La Selva Amazónica ha sido siempre la despensa de sus pobladores, proporcionándoles los alimentos que necesiten para su sustento; pero también la selva se vale de misteriosos recursos para ayudarlos a sobrevivir en su seno. Esto es precisamente lo que me propongo reatar en esta breve historia.
Hace mucho tiempo sucedió que Tomás Ramírez tenía su hogar en lo más intrincado de la selva. Allí vivía con su esposa Juana y sus pequeños hijos Julio y Rosa. Nunca les faltaba el natural sustento porque eran muy trabajadores y llevaban una vida tranquila. En suma, eran una familia feliz.
Más, un día, descubrieron Tomás y Juana que tenían lepra. Sabedores que este temible flagelo de la humanidad los llevaría pronto a la tumba, decidieron poner fin a la vida de sus niños para que no pudieran presenciar su terrible final.
Pero, ninguno de ellos se atrevía a empuñar el arma mortal; así, después de mucho cavilar, optaron por llevarlos a lo más profundo de la selva y abandonarlos allí para que las fieras se encarguen de eliminarlos.
Al amanecer Tomás llamó a los pequeños diciéndoles que irían a buscar miel de abejas en el monte y que estaba bien lejos el panal. Julio de 6 años y Rosita de 5, alegres se prepararon a partir. Julio cogió, por jugar, un puñado de piedrecillas y a medida que avanzaban iba dejándolas caer de uno en uno.
Llegado a un punto Tomás les dijo – Esperen aquí, yo iré a mirar un poco más allá.

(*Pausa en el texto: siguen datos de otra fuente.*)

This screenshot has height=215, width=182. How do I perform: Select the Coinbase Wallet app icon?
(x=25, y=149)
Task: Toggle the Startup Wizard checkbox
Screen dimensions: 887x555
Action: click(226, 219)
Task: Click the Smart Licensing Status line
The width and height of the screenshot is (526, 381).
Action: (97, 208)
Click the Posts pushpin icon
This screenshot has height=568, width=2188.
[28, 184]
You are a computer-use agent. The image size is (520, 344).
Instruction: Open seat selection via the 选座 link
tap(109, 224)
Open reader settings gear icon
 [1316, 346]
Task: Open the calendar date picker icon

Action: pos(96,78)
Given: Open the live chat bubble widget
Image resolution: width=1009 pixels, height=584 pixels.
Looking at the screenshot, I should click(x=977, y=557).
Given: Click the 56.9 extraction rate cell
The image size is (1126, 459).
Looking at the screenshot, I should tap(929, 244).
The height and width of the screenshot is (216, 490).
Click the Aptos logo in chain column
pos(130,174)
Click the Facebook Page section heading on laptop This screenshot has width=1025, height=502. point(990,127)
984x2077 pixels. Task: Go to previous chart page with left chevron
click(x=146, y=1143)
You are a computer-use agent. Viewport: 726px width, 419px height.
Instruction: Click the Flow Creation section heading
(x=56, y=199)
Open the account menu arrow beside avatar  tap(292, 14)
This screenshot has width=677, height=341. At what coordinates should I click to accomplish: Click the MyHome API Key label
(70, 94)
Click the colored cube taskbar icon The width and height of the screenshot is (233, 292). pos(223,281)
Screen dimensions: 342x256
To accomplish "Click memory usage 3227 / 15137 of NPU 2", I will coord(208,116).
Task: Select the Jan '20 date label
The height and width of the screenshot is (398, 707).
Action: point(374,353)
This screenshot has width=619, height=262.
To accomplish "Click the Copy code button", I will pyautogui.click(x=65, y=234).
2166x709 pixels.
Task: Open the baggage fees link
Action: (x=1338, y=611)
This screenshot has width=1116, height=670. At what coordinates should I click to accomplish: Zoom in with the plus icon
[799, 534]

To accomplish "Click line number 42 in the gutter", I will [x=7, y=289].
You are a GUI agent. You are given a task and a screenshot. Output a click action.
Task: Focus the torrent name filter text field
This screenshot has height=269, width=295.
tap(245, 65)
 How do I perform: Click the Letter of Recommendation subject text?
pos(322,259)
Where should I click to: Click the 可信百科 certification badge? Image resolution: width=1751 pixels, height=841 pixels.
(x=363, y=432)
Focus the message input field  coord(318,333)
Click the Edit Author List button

Las inocentes criaturas se pusieron a jugar mientras esperaban el retorno de su padre. Ignoraban que Tomás, su padre, se había regresado a su casa dando un rodeo.
Luego de varias horas Rosita manifestó su inquietud y temor – Julito, papá no viene; tengo mucho miedo ¿Cómo vamos a regresar si no conocemos el camino?
- No te preocupes – Dijo el pequeño hombrecito – Yo te llevaré a la casa, he marcado el camino con mis piedritas. Seguramente papá se ha olvidado que le estábamos esperando y ha regresado sólo.
Y uniendo la acción a las palabras se puso a buscar las piedrecitas de colores y así, siguiendo estas rudimentarias señales pudieron regresar a su casa. Sus padres se sorprendieron al verlos llegar y ocultando su contrariedad los abrazaron aparentando alegría.
Julito les contó que se guiaron por las piedrecillas para poder regresar a la casa. Dispuestos más que nunca a cumplir la fatal decisión Tomás los llamó nuevamente al día siguiente para ir a buscar ubillas por otro sitio. Y, para evitar enojosas sorpresas, les dijo:
- No es necesario que lleven piedrecillas, el lugar a donde vamos queda bastante cerca.
No obstante, Julito cogió un buen trozo de pan al partir e iba arrojando migajas por el camino. Se repitió la misma escena pero esta vez no tuvieron miedo pues pensaban que encontrarían el camino por la señal de pan que habían dejado.
Al atardecer decidieron regresar, pero, oh dolor, los pajarillos se habían comido las migas de pan y no podían encontrar el camino para volver a su casa.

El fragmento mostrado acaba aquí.